**Problem statement:**
Transcribe the entries that follow exactly as they appear, minus pictures.

◆ ◆ ◆ ◆ ◆

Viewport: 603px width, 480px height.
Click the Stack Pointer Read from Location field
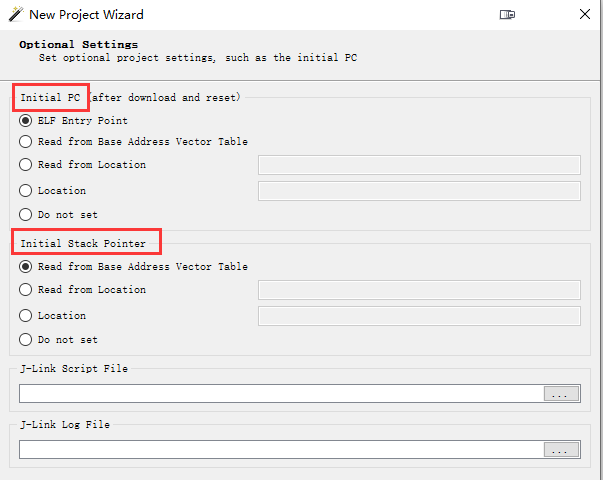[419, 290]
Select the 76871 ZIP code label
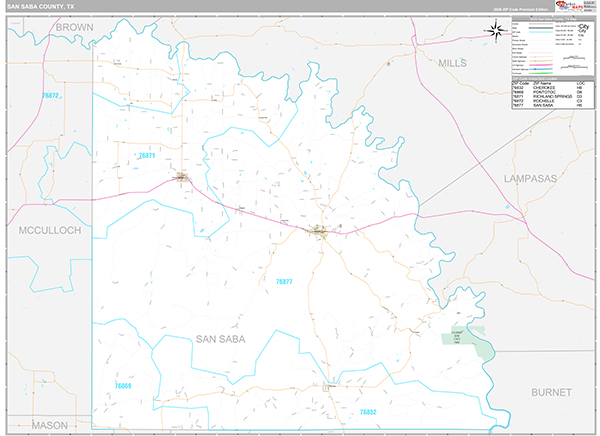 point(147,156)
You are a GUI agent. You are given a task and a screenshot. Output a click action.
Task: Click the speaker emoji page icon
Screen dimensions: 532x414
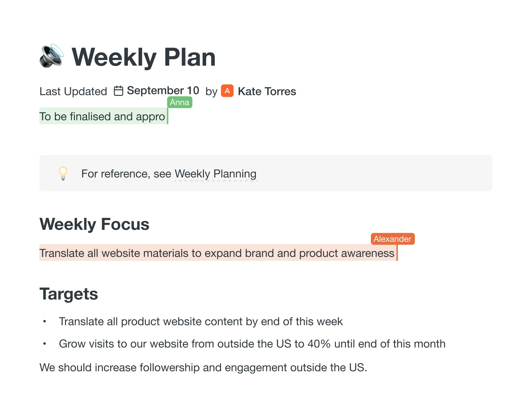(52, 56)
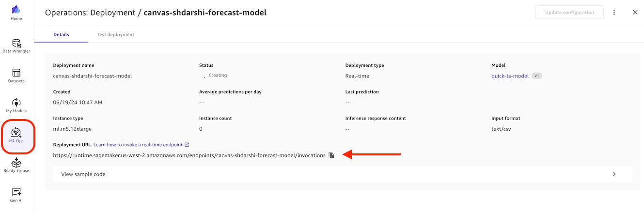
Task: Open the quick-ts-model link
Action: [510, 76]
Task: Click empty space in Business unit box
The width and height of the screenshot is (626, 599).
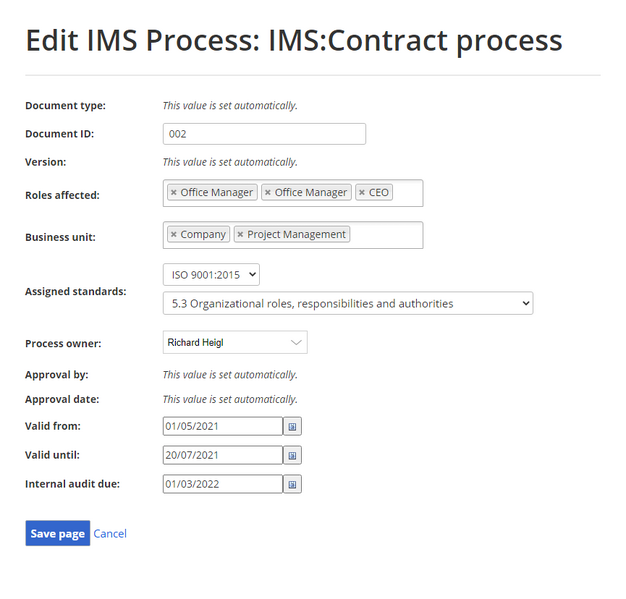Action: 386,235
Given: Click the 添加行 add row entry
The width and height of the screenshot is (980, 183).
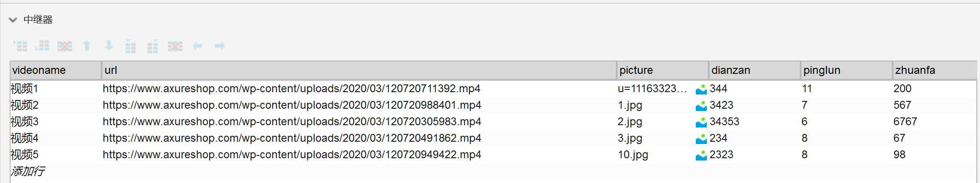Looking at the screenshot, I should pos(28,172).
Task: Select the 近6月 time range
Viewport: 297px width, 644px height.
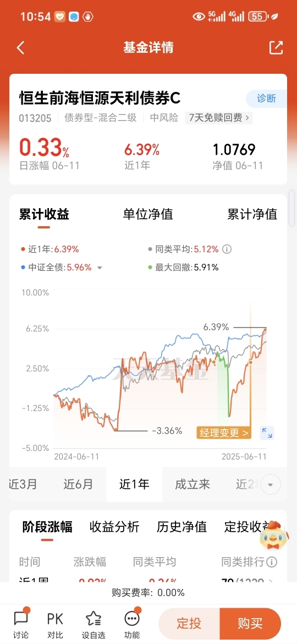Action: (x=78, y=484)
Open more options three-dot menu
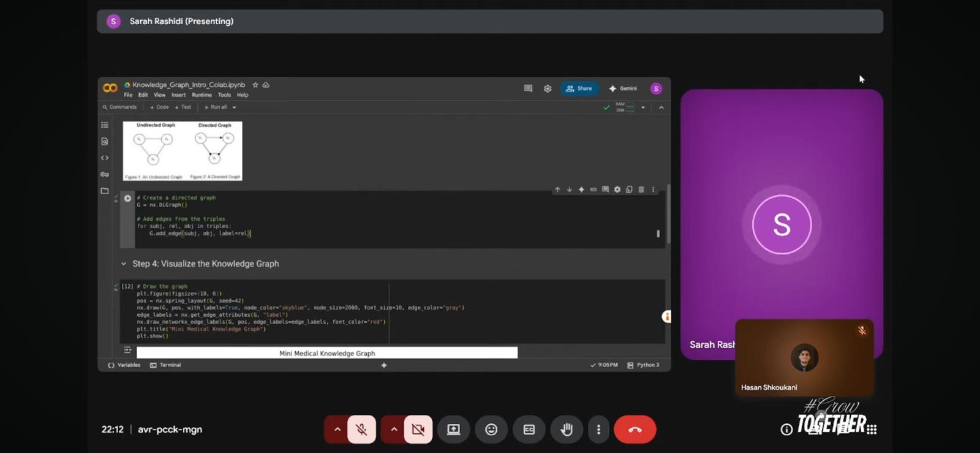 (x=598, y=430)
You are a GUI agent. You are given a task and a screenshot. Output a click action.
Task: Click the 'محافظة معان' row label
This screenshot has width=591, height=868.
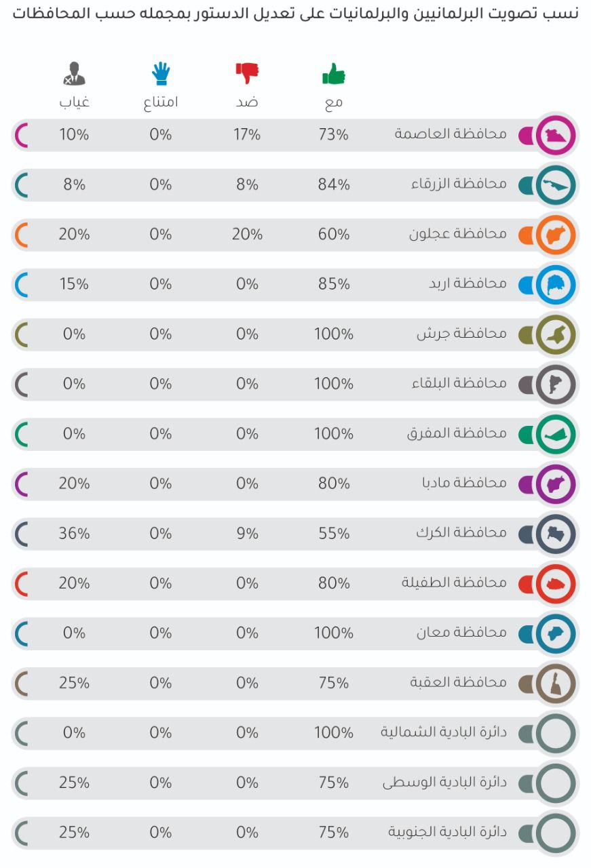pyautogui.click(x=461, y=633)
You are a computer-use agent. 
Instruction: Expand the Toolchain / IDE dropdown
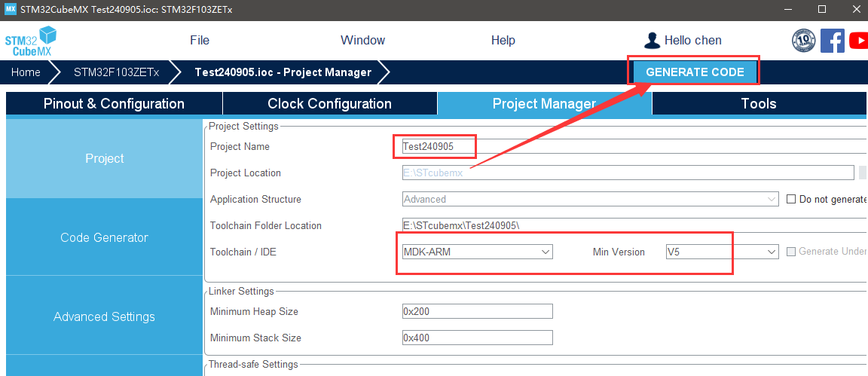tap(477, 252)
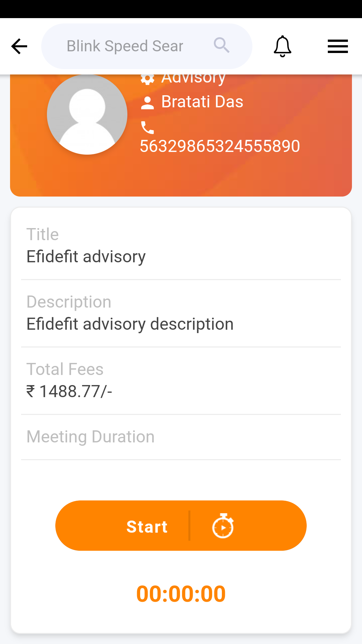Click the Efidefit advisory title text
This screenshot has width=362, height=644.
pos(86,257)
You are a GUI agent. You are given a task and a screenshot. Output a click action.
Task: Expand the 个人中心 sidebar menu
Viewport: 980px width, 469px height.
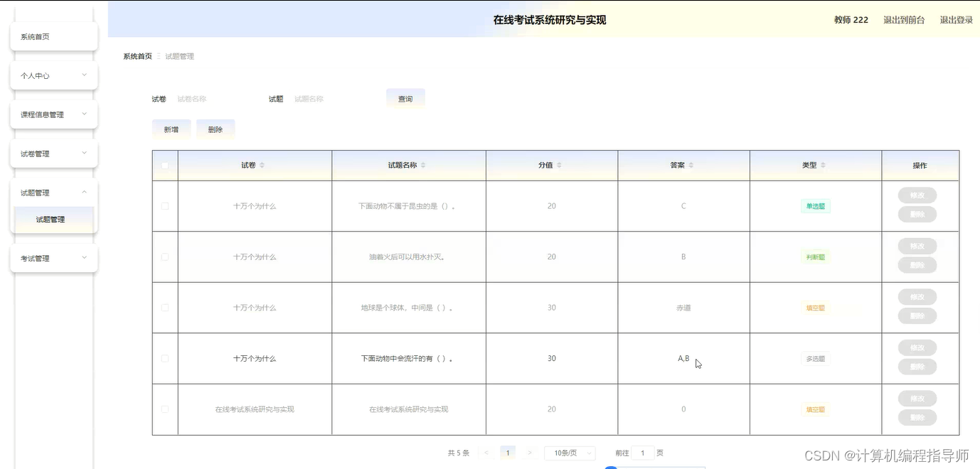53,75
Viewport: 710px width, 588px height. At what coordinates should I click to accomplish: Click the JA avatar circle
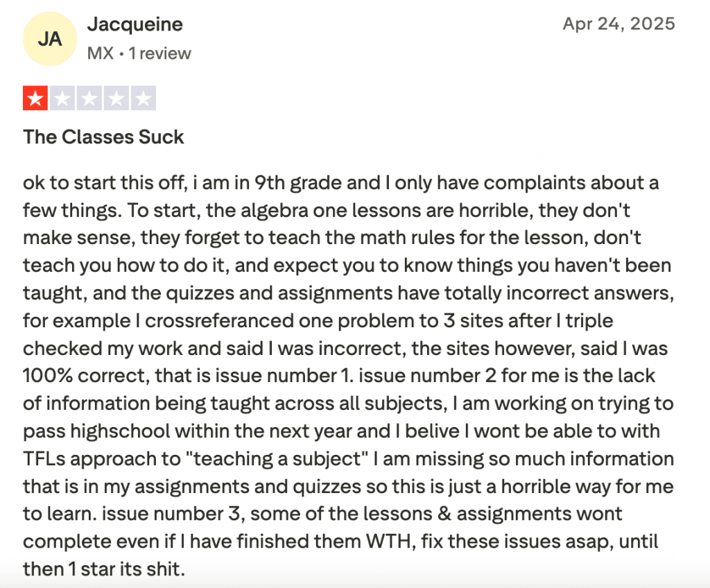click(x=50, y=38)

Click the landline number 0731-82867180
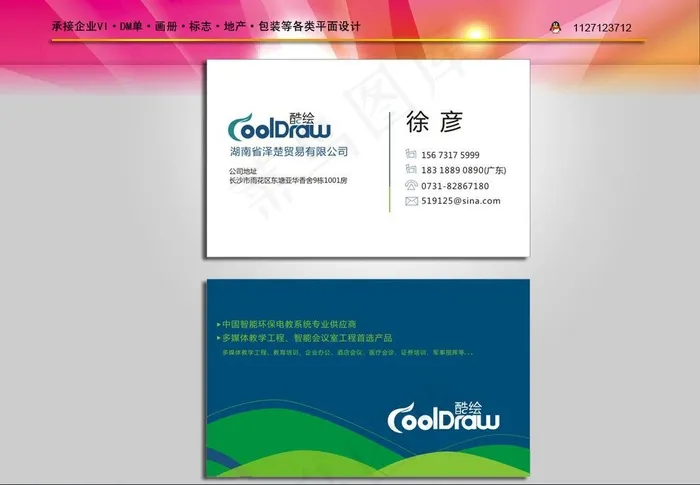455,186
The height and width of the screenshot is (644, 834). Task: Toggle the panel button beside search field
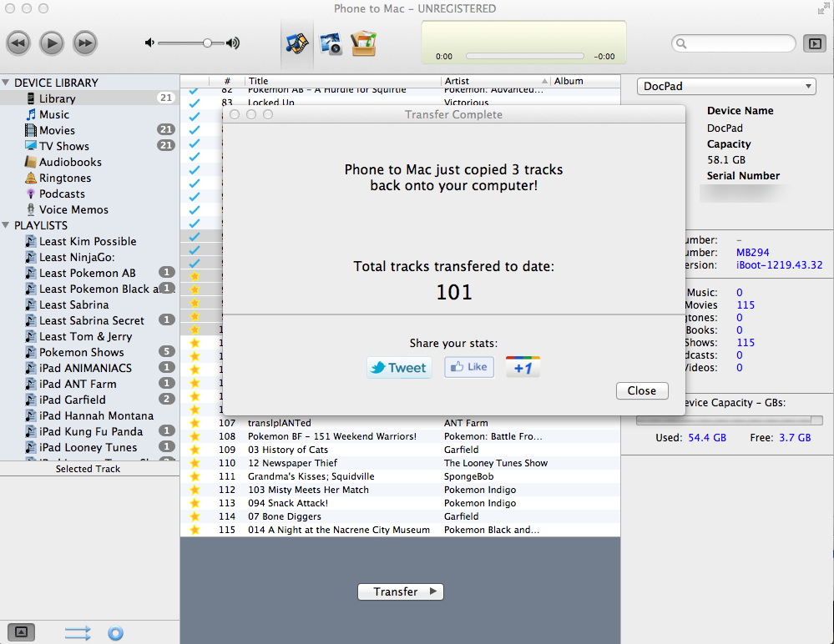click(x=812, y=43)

◆ ◆ ◆ ◆ ◆

**Solution to this problem:**
Viewport: 603px width, 480px height.
Click the Stack Pointer Read from Location field
[419, 290]
Select the 76871 ZIP code label
 point(147,156)
You are a GUI agent. You are given a task and a screenshot. Output a click action.
Task: Click the speaker emoji page icon
Screen dimensions: 532x414
(52, 56)
Task: Open the quick-ts-model link
Action: [510, 76]
Task: Click empty space in Business unit box
The width and height of the screenshot is (626, 599).
Action: 386,235
Given: Click the 添加行 add row entry
The width and height of the screenshot is (980, 183).
Looking at the screenshot, I should pos(28,172).
Task: Select the 近6月 time range
Viewport: 297px width, 644px height.
Action: (x=78, y=484)
Open more options three-dot menu
 (x=598, y=430)
You are a GUI agent. You are given a task and a screenshot. Output a click action.
Task: Click the 'محافظة معان' row label
This screenshot has width=591, height=868.
pyautogui.click(x=461, y=633)
You are a computer-use agent. 
Instruction: Expand the Toolchain / IDE dropdown
tap(477, 252)
Click the Efidefit advisory title text
This screenshot has width=362, height=644.
pos(86,257)
You are a GUI agent. You are given a task and a screenshot. Output a click action.
Task: Expand the 个人中心 sidebar menu
Viewport: 980px width, 469px height.
53,75
Viewport: 710px width, 588px height. At what coordinates should I click to accomplish: Click the JA avatar circle
click(x=50, y=38)

Click the landline number 0731-82867180
455,186
The height and width of the screenshot is (644, 834). Task: Toggle the panel button beside search field
click(x=812, y=43)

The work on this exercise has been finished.